L’ampleur de l’ouvrage peut aussi étonner et même décourager le lecteur contemporain. Après l’écroulement des grandes synthèses totalisantes et suite à l’émergence des aphorismes, des fragments et des miettes, nous sommes passés à l’ère des courriels et des messages textes des téléphones cellulaires, qui instituent un nouveau cadre de référence pour la génération actuelle. Mais qui dit qu’il nous faille toujours nous contenter d’une pensée réduite en poudre ou d’une pensée encapsulée ? Penser est exigeant et lier des savoirs demande du temps et de l’espace. La DCE rapporte ce dense travail de la pensée qui nourrit celui ou celle qui emprunte résolument le chemin proposé par Gérard Siegwalt. Chaque tome reprend de manière cohérente et exigeante les réflexes de sa pensée et chaque point de contenu est développé avec méthode. J’aimerais dans ce qui suit en mettre quelques-uns en évidence, moins pour faire l’analyse détaillée d’un thème, ce que certains collègues ont privilégié dans d’autres exposés, mais plus pour souligner la pertinence du propos pour notre propre activité théologique.

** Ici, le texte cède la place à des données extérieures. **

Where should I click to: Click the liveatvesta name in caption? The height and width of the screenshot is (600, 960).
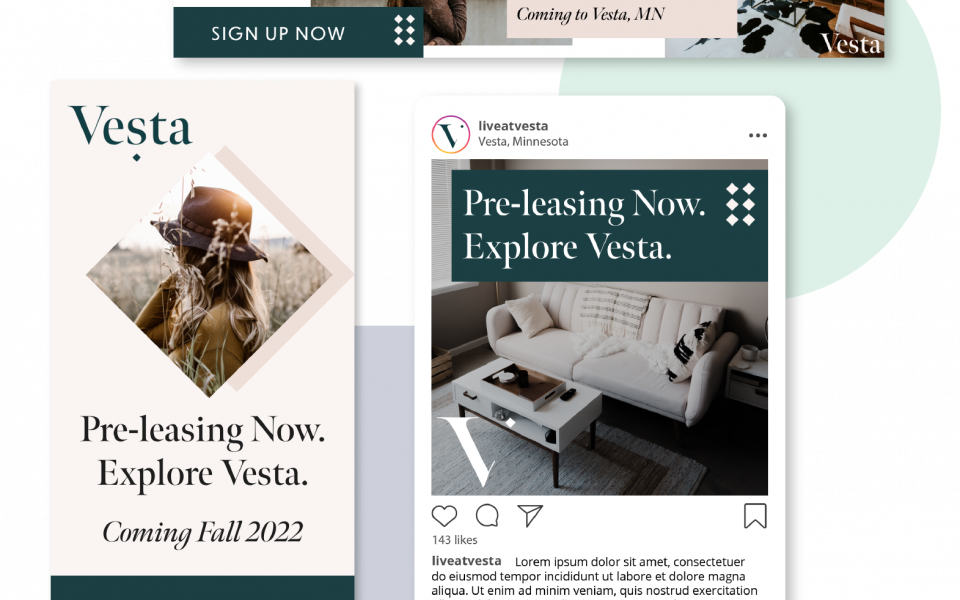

I. De l’expérience de la DCE

La structure de la DCE s’accorde avec les thématiques abordées. Après les prolégomènes et les épilégomènes qui constituent les quatre premiers volumes, l’auteur s’intéresse au cosmos, à l’anthropos et au theos, c’est-à-dire au monde, à l’humain et à Dieu. Si les prolégomènes introduisent au projet de la Dogmatique et permettent d’en comprendre la problématique et la méthode théologiques, les épilégomènes développent le thème de la réalisation de la foi dans la société humaine. Au terme des quatre premiers volumes, le lecteur saisit le projet de la Dogmatique et est conduit au seuil du travail réflexif cosmo-anthropo-théologique de Siegwalt, thème des six derniers volumes de la DCE. Certes, tout n’est pas étanche entre les sections et l’auteur lui-même renvoie régulièrement à l’intérieur de ses propres écrits à des nuances faites précédemment et à des précisions qui seront apportées ultérieurement, bref à des liens qui donnent une cohérence à l’ensemble du projet dogmatique siegwaltien. Il pourrait être intéressant d’entrer en discussion avec des éléments précis élaborés au fil des volumes et c’est ce que certains de mes collègues ont fait. Ils se sont penchés sur l’un ou l’autre élément. Je souhaite ici mettre en évidence quelques caractéristiques de ce travail titanesque. Un premier point souligne le caractère proprement identitaire de ce travail, un second insiste sur le dialogue manifesté tout au long de la DCE et un dernier présente le rapport fécond de l’immanence et de la transcendance, comme élément constitutif de toute relation. Avant d’aborder ces trois points, qui apparaîtront comme des réflexes à poursuivre dans le travail théologique contemporain, j’ajoute tout d’abord un mot sur la notion d’expérience puisque j’ai intitulé cette contribution : « L’expérience de la Dogmatique aujourd’hui ».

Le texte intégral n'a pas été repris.